▶ [What to work on]:
Give back the entries below verbatim.

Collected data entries
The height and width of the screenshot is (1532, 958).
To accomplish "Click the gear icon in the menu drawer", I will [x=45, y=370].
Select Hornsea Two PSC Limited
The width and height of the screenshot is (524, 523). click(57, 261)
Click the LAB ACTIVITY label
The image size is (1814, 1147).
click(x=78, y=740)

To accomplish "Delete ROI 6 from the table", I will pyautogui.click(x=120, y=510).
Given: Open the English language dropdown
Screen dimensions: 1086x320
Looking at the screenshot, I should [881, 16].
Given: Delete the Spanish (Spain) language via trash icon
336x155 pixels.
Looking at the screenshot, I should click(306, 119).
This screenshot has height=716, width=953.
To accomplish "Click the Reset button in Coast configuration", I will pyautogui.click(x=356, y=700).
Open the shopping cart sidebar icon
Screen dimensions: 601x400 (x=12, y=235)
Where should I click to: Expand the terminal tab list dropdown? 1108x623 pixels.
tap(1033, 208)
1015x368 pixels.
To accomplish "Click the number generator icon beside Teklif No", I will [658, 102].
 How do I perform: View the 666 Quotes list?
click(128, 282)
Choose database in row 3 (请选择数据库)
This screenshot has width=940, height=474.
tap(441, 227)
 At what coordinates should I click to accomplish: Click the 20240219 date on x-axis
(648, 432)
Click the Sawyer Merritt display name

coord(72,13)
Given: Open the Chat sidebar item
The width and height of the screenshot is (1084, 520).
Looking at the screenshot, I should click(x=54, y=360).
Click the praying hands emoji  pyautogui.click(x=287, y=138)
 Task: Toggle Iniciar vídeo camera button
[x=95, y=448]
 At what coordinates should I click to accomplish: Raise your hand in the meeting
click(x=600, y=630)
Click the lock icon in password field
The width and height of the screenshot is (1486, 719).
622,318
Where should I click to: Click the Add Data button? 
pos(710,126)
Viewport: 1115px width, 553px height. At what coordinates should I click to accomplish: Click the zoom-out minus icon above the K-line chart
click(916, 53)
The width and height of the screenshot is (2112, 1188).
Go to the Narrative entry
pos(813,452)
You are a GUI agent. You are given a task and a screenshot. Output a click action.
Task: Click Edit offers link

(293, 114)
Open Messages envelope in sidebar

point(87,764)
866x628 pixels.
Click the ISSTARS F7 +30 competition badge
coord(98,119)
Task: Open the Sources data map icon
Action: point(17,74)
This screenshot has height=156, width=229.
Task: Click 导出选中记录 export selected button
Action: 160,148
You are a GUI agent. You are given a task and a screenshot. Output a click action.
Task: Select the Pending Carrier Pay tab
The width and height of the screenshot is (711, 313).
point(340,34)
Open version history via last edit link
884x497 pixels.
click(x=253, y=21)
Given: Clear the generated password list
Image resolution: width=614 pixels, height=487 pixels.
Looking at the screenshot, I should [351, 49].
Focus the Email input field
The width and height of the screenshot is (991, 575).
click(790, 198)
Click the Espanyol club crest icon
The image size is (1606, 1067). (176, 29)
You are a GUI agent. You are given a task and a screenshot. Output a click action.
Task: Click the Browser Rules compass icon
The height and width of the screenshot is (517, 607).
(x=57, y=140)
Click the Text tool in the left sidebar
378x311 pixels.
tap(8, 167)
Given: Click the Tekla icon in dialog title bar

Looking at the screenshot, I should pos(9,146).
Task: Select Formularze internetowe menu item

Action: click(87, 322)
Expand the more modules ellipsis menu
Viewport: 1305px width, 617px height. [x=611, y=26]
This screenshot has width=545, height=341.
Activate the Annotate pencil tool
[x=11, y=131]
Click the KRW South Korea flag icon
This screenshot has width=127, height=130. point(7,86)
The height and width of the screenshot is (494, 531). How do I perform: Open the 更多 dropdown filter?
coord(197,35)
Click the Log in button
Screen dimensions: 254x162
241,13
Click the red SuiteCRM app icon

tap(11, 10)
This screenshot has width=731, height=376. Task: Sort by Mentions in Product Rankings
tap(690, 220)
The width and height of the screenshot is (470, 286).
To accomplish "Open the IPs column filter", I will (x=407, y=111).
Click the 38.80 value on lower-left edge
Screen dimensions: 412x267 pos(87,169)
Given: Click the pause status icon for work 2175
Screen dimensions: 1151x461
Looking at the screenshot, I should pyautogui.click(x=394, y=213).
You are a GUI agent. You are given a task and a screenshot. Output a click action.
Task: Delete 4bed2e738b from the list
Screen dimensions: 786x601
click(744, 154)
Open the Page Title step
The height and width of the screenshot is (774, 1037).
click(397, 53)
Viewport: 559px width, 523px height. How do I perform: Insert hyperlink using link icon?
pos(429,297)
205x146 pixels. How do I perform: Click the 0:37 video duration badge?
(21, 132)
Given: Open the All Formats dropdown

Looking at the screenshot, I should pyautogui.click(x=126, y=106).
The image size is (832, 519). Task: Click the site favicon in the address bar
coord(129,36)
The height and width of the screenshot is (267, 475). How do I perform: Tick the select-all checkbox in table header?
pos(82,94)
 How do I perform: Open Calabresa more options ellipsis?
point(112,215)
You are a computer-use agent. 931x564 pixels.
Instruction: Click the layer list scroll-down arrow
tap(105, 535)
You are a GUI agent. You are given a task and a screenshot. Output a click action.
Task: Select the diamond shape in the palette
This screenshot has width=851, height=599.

▶ [Completed task]:
The height and width of the screenshot is (1532, 958).
To accomplish "Click the gear icon in the menu drawer", I will [x=45, y=370].
Select Hornsea Two PSC Limited
The width and height of the screenshot is (524, 523). click(57, 261)
Click the LAB ACTIVITY label
The image size is (1814, 1147).
click(x=78, y=740)

To accomplish "Delete ROI 6 from the table", I will pyautogui.click(x=120, y=510).
Given: Open the English language dropdown
Screen dimensions: 1086x320
Looking at the screenshot, I should [881, 16].
Given: Delete the Spanish (Spain) language via trash icon
336x155 pixels.
Looking at the screenshot, I should click(306, 119).
This screenshot has height=716, width=953.
To accomplish "Click the Reset button in Coast configuration", I will pyautogui.click(x=356, y=700).
Open the shopping cart sidebar icon
Screen dimensions: 601x400 (x=12, y=235)
Where should I click to: Expand the terminal tab list dropdown? 1108x623 pixels.
tap(1033, 208)
1015x368 pixels.
To accomplish "Click the number generator icon beside Teklif No", I will [658, 102].
 How do I perform: View the 666 Quotes list?
click(128, 282)
Choose database in row 3 (请选择数据库)
This screenshot has width=940, height=474.
tap(441, 227)
 At what coordinates should I click to accomplish: Click the 20240219 date on x-axis
(648, 432)
Click the Sawyer Merritt display name

coord(72,13)
Given: Open the Chat sidebar item
The width and height of the screenshot is (1084, 520).
Looking at the screenshot, I should click(x=54, y=360).
Click the praying hands emoji  pyautogui.click(x=287, y=138)
 Task: Toggle Iniciar vídeo camera button
[x=95, y=448]
 At what coordinates should I click to accomplish: Raise your hand in the meeting
click(x=600, y=630)
Click the lock icon in password field
The width and height of the screenshot is (1486, 719).
622,318
Where should I click to: Click the Add Data button? 
pos(710,126)
Viewport: 1115px width, 553px height. At what coordinates should I click to accomplish: Click the zoom-out minus icon above the K-line chart
click(916, 53)
The width and height of the screenshot is (2112, 1188).
Go to the Narrative entry
pos(813,452)
You are a GUI agent. You are given a task and a screenshot. Output a click action.
Task: Click Edit offers link

(293, 114)
Open Messages envelope in sidebar

point(87,764)
866x628 pixels.
Click the ISSTARS F7 +30 competition badge
coord(98,119)
Task: Open the Sources data map icon
Action: point(17,74)
This screenshot has height=156, width=229.
Task: Click 导出选中记录 export selected button
Action: 160,148
You are a GUI agent. You are given a task and a screenshot. Output a click action.
Task: Select the Pending Carrier Pay tab
The width and height of the screenshot is (711, 313).
point(340,34)
Open version history via last edit link
884x497 pixels.
click(x=253, y=21)
Given: Clear the generated password list
Image resolution: width=614 pixels, height=487 pixels.
Looking at the screenshot, I should [351, 49].
Focus the Email input field
The width and height of the screenshot is (991, 575).
click(790, 198)
Click the Espanyol club crest icon
The image size is (1606, 1067). (176, 29)
You are a GUI agent. You are given a task and a screenshot. Output a click action.
Task: Click the Browser Rules compass icon
The height and width of the screenshot is (517, 607).
(x=57, y=140)
Click the Text tool in the left sidebar
378x311 pixels.
tap(8, 167)
Given: Click the Tekla icon in dialog title bar

Looking at the screenshot, I should pos(9,146).
Task: Select Formularze internetowe menu item

Action: click(87, 322)
Expand the more modules ellipsis menu
Viewport: 1305px width, 617px height. [x=611, y=26]
This screenshot has width=545, height=341.
Activate the Annotate pencil tool
[x=11, y=131]
Click the KRW South Korea flag icon
This screenshot has width=127, height=130. point(7,86)
The height and width of the screenshot is (494, 531). How do I perform: Open the 更多 dropdown filter?
coord(197,35)
Click the Log in button
Screen dimensions: 254x162
241,13
Click the red SuiteCRM app icon

tap(11, 10)
This screenshot has width=731, height=376. Task: Sort by Mentions in Product Rankings
tap(690, 220)
The width and height of the screenshot is (470, 286).
To accomplish "Open the IPs column filter", I will (x=407, y=111).
Click the 38.80 value on lower-left edge
Screen dimensions: 412x267 pos(87,169)
Given: Click the pause status icon for work 2175
Screen dimensions: 1151x461
Looking at the screenshot, I should pyautogui.click(x=394, y=213).
You are a GUI agent. You are given a task and a screenshot. Output a click action.
Task: Delete 4bed2e738b from the list
Screen dimensions: 786x601
click(744, 154)
Open the Page Title step
The height and width of the screenshot is (774, 1037).
click(397, 53)
Viewport: 559px width, 523px height. How do I perform: Insert hyperlink using link icon?
pos(429,297)
205x146 pixels. How do I perform: Click the 0:37 video duration badge?
(21, 132)
Given: Open the All Formats dropdown

Looking at the screenshot, I should pyautogui.click(x=126, y=106).
The image size is (832, 519). Task: Click the site favicon in the address bar
coord(129,36)
The height and width of the screenshot is (267, 475). How do I perform: Tick the select-all checkbox in table header?
pos(82,94)
 How do I perform: Open Calabresa more options ellipsis?
point(112,215)
You are a computer-use agent. 931x564 pixels.
Instruction: Click the layer list scroll-down arrow
tap(105, 535)
You are a GUI agent. You are given a task and a screenshot. Output a click action.
Task: Select the diamond shape in the palette
This screenshot has width=851, height=599.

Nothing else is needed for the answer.